- Problem statement -
All of the data below should be output exactly as given.

-=-=-=-=-

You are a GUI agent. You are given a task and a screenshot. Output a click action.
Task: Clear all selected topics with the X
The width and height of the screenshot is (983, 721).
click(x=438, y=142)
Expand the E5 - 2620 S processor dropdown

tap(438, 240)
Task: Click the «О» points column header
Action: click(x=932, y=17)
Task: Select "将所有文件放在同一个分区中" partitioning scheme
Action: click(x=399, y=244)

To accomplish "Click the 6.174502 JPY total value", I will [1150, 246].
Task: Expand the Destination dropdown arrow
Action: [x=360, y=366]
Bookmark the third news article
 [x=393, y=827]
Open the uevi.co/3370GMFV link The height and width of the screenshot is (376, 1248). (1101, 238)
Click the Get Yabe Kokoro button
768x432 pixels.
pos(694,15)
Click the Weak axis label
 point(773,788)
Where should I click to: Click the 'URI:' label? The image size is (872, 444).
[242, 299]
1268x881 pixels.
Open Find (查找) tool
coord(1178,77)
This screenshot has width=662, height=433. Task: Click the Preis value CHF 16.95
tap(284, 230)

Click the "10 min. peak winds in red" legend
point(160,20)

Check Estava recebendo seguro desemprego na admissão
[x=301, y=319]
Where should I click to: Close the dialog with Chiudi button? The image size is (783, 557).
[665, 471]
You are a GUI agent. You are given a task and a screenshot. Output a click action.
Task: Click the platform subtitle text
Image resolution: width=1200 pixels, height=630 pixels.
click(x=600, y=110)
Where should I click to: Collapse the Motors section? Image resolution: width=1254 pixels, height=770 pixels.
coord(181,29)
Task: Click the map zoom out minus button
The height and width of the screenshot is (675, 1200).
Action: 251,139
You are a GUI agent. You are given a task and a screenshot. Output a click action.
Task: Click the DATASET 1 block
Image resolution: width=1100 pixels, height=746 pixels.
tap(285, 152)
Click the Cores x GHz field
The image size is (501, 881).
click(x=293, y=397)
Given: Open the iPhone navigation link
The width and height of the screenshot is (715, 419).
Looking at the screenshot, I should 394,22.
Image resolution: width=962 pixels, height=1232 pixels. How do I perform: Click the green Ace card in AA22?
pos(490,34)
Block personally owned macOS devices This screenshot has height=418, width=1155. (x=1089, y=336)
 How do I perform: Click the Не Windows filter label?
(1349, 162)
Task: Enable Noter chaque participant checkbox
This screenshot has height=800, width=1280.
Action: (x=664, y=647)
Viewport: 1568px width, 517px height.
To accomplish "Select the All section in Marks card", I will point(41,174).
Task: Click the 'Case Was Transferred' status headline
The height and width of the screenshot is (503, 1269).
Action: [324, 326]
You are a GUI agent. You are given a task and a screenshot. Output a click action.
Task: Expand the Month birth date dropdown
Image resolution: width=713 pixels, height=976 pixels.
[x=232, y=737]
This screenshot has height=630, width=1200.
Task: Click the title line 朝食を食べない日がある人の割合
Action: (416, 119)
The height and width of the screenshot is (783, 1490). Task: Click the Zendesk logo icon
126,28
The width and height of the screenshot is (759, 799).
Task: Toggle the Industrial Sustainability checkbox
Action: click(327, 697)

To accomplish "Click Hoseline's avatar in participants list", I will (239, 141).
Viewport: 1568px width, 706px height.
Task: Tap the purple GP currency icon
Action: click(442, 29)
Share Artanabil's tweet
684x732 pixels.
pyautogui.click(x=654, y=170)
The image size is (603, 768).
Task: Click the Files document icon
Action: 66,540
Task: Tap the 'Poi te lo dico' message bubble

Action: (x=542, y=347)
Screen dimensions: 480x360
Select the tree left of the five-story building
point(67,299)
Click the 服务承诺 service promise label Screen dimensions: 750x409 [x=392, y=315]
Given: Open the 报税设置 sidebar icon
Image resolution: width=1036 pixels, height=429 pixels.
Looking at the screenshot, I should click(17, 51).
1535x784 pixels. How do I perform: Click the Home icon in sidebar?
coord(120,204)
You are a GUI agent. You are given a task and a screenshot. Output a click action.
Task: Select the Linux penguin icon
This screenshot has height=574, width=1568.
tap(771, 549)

-=-=-=-=-

- Solution for this problem -
You are a GUI agent. You are given a task and a screenshot. Output a click action.
Task: Clear all selected topics with the X
The width and height of the screenshot is (983, 721).
click(x=438, y=142)
Expand the E5 - 2620 S processor dropdown

tap(438, 240)
Task: Click the «О» points column header
Action: click(x=932, y=17)
Task: Select "将所有文件放在同一个分区中" partitioning scheme
Action: click(x=399, y=244)

To accomplish "Click the 6.174502 JPY total value", I will [1150, 246].
Task: Expand the Destination dropdown arrow
Action: [x=360, y=366]
Bookmark the third news article
 [x=393, y=827]
Open the uevi.co/3370GMFV link The height and width of the screenshot is (376, 1248). (1101, 238)
Click the Get Yabe Kokoro button
768x432 pixels.
pos(694,15)
Click the Weak axis label
 point(773,788)
Where should I click to: Click the 'URI:' label? The image size is (872, 444).
[242, 299]
1268x881 pixels.
Open Find (查找) tool
coord(1178,77)
This screenshot has width=662, height=433. Task: Click the Preis value CHF 16.95
tap(284, 230)

Click the "10 min. peak winds in red" legend
point(160,20)

Check Estava recebendo seguro desemprego na admissão
[x=301, y=319]
Where should I click to: Close the dialog with Chiudi button? The image size is (783, 557).
[665, 471]
You are a GUI agent. You are given a task and a screenshot. Output a click action.
Task: Click the platform subtitle text
Image resolution: width=1200 pixels, height=630 pixels.
click(x=600, y=110)
Where should I click to: Collapse the Motors section? Image resolution: width=1254 pixels, height=770 pixels.
coord(181,29)
Task: Click the map zoom out minus button
The height and width of the screenshot is (675, 1200).
Action: 251,139
You are a GUI agent. You are given a task and a screenshot. Output a click action.
Task: Click the DATASET 1 block
Image resolution: width=1100 pixels, height=746 pixels.
tap(285, 152)
Click the Cores x GHz field
The image size is (501, 881).
click(x=293, y=397)
Given: Open the iPhone navigation link
The width and height of the screenshot is (715, 419).
Looking at the screenshot, I should 394,22.
Image resolution: width=962 pixels, height=1232 pixels. How do I perform: Click the green Ace card in AA22?
pos(490,34)
Block personally owned macOS devices This screenshot has height=418, width=1155. (x=1089, y=336)
 How do I perform: Click the Не Windows filter label?
(1349, 162)
Task: Enable Noter chaque participant checkbox
This screenshot has height=800, width=1280.
Action: (x=664, y=647)
Viewport: 1568px width, 517px height.
To accomplish "Select the All section in Marks card", I will point(41,174).
Task: Click the 'Case Was Transferred' status headline
The height and width of the screenshot is (503, 1269).
Action: [324, 326]
You are a GUI agent. You are given a task and a screenshot. Output a click action.
Task: Expand the Month birth date dropdown
Image resolution: width=713 pixels, height=976 pixels.
[x=232, y=737]
This screenshot has height=630, width=1200.
Task: Click the title line 朝食を食べない日がある人の割合
Action: (416, 119)
The height and width of the screenshot is (783, 1490). Task: Click the Zendesk logo icon
126,28
The width and height of the screenshot is (759, 799).
Task: Toggle the Industrial Sustainability checkbox
Action: click(327, 697)

To accomplish "Click Hoseline's avatar in participants list", I will (239, 141).
Viewport: 1568px width, 706px height.
Task: Tap the purple GP currency icon
Action: click(442, 29)
Share Artanabil's tweet
684x732 pixels.
pyautogui.click(x=654, y=170)
The image size is (603, 768).
Task: Click the Files document icon
Action: 66,540
Task: Tap the 'Poi te lo dico' message bubble

Action: (x=542, y=347)
Screen dimensions: 480x360
Select the tree left of the five-story building
point(67,299)
Click the 服务承诺 service promise label Screen dimensions: 750x409 [x=392, y=315]
Given: Open the 报税设置 sidebar icon
Image resolution: width=1036 pixels, height=429 pixels.
Looking at the screenshot, I should click(17, 51).
1535x784 pixels. How do I perform: Click the Home icon in sidebar?
coord(120,204)
You are a GUI agent. You are given a task and a screenshot. Output a click action.
Task: Select the Linux penguin icon
This screenshot has height=574, width=1568.
tap(771, 549)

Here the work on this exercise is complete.